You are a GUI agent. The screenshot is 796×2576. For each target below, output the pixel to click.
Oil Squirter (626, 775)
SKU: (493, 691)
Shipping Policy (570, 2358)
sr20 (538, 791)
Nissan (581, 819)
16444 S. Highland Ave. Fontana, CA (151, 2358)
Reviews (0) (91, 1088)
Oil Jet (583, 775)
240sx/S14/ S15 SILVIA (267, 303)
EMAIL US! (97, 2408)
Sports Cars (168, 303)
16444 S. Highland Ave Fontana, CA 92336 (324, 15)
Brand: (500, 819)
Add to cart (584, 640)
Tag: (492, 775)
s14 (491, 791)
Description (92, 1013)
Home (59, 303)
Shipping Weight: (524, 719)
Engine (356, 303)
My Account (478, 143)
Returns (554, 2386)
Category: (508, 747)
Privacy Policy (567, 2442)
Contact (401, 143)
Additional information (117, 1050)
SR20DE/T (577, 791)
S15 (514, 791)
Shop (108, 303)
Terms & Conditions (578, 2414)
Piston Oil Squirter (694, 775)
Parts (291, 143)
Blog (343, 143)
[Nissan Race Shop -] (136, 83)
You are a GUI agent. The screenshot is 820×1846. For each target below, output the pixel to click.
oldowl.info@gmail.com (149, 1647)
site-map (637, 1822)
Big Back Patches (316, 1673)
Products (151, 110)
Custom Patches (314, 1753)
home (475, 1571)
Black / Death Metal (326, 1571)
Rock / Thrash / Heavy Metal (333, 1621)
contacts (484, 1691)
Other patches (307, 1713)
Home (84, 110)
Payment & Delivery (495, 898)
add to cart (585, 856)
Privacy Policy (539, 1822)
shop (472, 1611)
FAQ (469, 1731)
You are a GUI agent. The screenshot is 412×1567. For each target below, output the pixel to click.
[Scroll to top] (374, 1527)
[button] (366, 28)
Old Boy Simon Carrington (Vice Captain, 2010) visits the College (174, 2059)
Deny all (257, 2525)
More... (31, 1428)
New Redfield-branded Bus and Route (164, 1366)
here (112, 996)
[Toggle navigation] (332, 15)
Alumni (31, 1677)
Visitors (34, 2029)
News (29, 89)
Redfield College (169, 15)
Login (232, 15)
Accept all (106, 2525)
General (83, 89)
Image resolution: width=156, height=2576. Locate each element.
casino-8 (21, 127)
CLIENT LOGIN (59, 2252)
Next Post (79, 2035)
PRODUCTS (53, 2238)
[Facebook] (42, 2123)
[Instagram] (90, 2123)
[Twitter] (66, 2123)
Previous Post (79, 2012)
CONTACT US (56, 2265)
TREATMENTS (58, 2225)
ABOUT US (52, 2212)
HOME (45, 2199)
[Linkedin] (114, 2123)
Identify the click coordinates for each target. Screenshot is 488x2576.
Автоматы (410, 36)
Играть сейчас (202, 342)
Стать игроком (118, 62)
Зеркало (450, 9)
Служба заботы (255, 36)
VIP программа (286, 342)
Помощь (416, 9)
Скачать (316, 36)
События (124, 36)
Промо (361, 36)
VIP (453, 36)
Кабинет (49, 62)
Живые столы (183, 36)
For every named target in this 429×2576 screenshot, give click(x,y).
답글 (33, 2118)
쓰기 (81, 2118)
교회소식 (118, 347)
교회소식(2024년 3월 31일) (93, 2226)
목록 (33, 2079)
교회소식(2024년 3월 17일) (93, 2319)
+ + + + + + +
- **Task details**: Repeat every line of the data word for word until you have repeated the line that contains "Home (84, 110)", which is the last one to include.

- **Answer to this task**:
You are a GUI agent. The screenshot is 796×2576. For each target below, output the pixel to click.
Oil Squirter (626, 775)
SKU: (493, 691)
Shipping Policy (570, 2358)
sr20 (538, 791)
Nissan (581, 819)
16444 S. Highland Ave. Fontana, CA (151, 2358)
Reviews (0) (91, 1088)
Oil Jet (583, 775)
240sx/S14/ S15 SILVIA (267, 303)
EMAIL US! (97, 2408)
Sports Cars (168, 303)
16444 S. Highland Ave Fontana, CA 92336 (324, 15)
Brand: (500, 819)
Add to cart (584, 640)
Tag: (492, 775)
s14 (491, 791)
Description (92, 1013)
Home (59, 303)
Shipping Weight: (524, 719)
Engine (356, 303)
My Account (478, 143)
Returns (554, 2386)
Category: (508, 747)
Privacy Policy (567, 2442)
Contact (401, 143)
Additional information (117, 1050)
SR20DE/T (577, 791)
S15 (514, 791)
Shop (108, 303)
Terms & Conditions (578, 2414)
Piston Oil Squirter (694, 775)
Parts (291, 143)
Blog (343, 143)
[Nissan Race Shop -] (136, 83)
You are a GUI agent. The screenshot is 820×1846. For each target below, output the pixel to click.
oldowl.info@gmail.com (149, 1647)
site-map (637, 1822)
Big Back Patches (316, 1673)
Products (151, 110)
Custom Patches (314, 1753)
home (475, 1571)
Black / Death Metal (326, 1571)
Rock / Thrash / Heavy Metal (333, 1621)
contacts (484, 1691)
Other patches (307, 1713)
Home (84, 110)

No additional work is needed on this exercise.